Royal officials believe that post-devolution there is more of a role for the monarchy. As a result the Prince has moved his St James's Palace staff en masse to Holyroodhouse, using his own money to build a covered hospitality venue in the Holyroodhouse courtyard. Inside the palace, modern sculptures by Glasgow art students sit below the old portraits. Musicians of every genre have been booked to perform for the 5,000 guests who will pass through the gates this week.
Saturday morning began with the full pageantry of heralds and hereditary banner-bearers as Prince Charles arrived at the General Assembly. Much of this ancient symbolism was omitted from last summer's opening of the Scottish Parliament in the same building.
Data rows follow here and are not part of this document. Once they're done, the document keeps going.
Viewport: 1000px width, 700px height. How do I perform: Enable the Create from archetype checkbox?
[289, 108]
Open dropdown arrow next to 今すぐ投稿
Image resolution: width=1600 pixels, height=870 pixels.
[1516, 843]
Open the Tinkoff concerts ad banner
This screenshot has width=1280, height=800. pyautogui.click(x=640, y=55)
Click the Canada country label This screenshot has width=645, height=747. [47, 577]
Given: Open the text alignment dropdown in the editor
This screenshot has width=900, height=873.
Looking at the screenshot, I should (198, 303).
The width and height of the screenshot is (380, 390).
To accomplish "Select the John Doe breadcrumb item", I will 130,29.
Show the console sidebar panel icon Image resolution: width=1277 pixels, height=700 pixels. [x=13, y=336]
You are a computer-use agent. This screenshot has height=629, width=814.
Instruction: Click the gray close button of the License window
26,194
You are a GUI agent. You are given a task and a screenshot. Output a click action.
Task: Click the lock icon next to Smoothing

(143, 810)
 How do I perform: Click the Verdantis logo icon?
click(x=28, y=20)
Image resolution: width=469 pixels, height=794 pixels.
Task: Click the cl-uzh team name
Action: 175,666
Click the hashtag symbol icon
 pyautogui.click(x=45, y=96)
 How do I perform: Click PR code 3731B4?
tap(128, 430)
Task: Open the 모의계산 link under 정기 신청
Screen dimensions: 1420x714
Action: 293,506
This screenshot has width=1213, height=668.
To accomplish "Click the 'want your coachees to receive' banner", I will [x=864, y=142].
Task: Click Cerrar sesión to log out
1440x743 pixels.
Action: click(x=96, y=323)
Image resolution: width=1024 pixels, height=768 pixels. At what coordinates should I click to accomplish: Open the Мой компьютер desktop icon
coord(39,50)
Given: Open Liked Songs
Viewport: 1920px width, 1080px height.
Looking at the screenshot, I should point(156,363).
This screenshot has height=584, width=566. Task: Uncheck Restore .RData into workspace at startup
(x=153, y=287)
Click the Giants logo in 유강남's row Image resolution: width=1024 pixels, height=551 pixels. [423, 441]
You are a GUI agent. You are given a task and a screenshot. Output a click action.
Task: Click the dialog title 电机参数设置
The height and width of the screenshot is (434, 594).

But the premises belong to the Church of Scotland, which does things the old way, and the politicians have been evicted for this week.
Less than an hour after his departure, the Prince met five teenagers with drug problems at Simpson House, a Church-run day centre for drug abusers which takes a holistic approach. Talk ranged from truancy - "I never liked school much but it's worth persisting," the Prince remarked - to music. "My two play the most horrendous music. Thump, thump, thump," he said, to roars of laughter. A meeting with an adult group followed. The Prince listened to grim accounts of bleach-infected heroin and humorous tales of "hugging" therapy.
The informality continued at the half-finished headquarters of Dance Base, a dance-for-all project of which he has just become patron. A Latin dance lesson was in full flow and the Prince gamely joined in the merengue with the instructor, Carol Ann Stephenson, to whoops of applause. It was Dance Base which provided the street theatre - the unexpected guests - at the garden party. "We are a broad church but this is not my thing," whispered one minister as another troupe of cross-dressers skipped past.
Yesterday Prince Charles opened the £3 million Scottish Seabird Centre, focus for a network of spy-on-the-nest cameras. He was the first to use the televisual equipment at the centre in North Berwick, East Lothian, zooming in on the gannets of Bass Rock, three miles out in the Firth of Forth.